## Start PASSAGE TO READ
San Francisco center and his former Cal teammate Aaron Rodgers square off in an NFL playoff game Saturday in Green Bay

Centers don't get much attention, unless they are penalized for holding, but it's hard to take your eyes off 49ers center Alex Mack, a former Cal star. Or rather it's hard to take your eyes off his helmet. 

It's, uh, different..

We will explain the unusual helmet later in this story, but we will confirm that the odd helmet shape is not a means to divert attention from Mack's other feature that has earned him some publicity this season: his profuse sweating. 

The sweating issue and the effect it has on his quarterbacks have made Mack the subject of some jokes around the 49ers, and maybe -- just maybe -- you'll get some details about his helmet or his perspiration issues during the telecast of Saturday's NFL playoff game against the Packers in Green Bay.
## End PASSAGE TO READ
**WORK TO COMPLETE**
[A] In the article about Alex Mack, which team do the 49ers play in Saturday's playoff game, and where?
[B] Name every football team mentioned in the article about Alex Mack.
[C] Continue the article about Alex Mack from the point where it stops.
The records after this article come from a separate source.
## Start INFORMATION PROVIDED
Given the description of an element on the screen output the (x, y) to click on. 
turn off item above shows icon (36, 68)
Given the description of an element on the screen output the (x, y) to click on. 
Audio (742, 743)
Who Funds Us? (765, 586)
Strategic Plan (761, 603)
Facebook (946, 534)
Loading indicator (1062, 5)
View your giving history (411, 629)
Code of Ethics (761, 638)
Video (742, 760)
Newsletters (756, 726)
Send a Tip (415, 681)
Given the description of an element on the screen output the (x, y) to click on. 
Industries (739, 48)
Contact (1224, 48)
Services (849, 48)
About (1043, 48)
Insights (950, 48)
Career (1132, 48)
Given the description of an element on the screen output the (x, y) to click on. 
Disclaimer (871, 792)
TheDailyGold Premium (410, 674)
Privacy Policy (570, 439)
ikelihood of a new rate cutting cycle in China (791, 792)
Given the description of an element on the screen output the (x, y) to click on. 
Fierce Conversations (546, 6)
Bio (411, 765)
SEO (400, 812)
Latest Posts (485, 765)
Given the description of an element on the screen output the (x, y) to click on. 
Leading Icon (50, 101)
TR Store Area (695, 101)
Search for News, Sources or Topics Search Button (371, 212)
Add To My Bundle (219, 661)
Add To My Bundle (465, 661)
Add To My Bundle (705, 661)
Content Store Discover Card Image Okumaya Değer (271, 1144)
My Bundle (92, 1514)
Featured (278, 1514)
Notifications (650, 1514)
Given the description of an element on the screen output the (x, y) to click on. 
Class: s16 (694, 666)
## End INFORMATION PROVIDED
**OUTPUTS IN ORDER**
[A] The Packers, in Green Bay.

[B] Cal, the 49ers (San Francisco), and the Packers (Green Bay).

[C]
After all this is the big stage, so there are no secrets now.

Mack, a six-time Pro Bowl selection, will be going against his former Cal teammate Aaron Rodgers in that game, and you wonder whether Rodgers noticed the Mack perspiration issue during Golden Bears practices.

Mack, 36, and Rodgers, 38, were teammates in Berkeley in 2004, which was Rodgers' last year at Cal and Mack's first.  Mack redshirted that season, but Rodgers must have taken a snap or two from Mack during practices in 2004. Did Rodgers notice that the ball was a little damp?

Forty-Niners quarterback Jimmy Garoppolo noticed it in preseason, as noted by Niners Nation:

“It definitely makes it difficult if you’re not ready for it, I would say. I think I’ve kind of learned throughout my career how to deal with it. The best way I can describe it is you’re playing in a dry game and all of a sudden it’s a rain game when you get the snap. And so if you’re not prepared for that, I guess it could throw you off at times....I can’t believe we’re talking about it.”.

Mack’s excessive perspiration issue caused him to start tucking a towel inside his pants to help slow the flow of sweat. stem the tide. The Athletic noted that in preseason, Mack has “carried a progressively larger towel with him through the first 10 practices.”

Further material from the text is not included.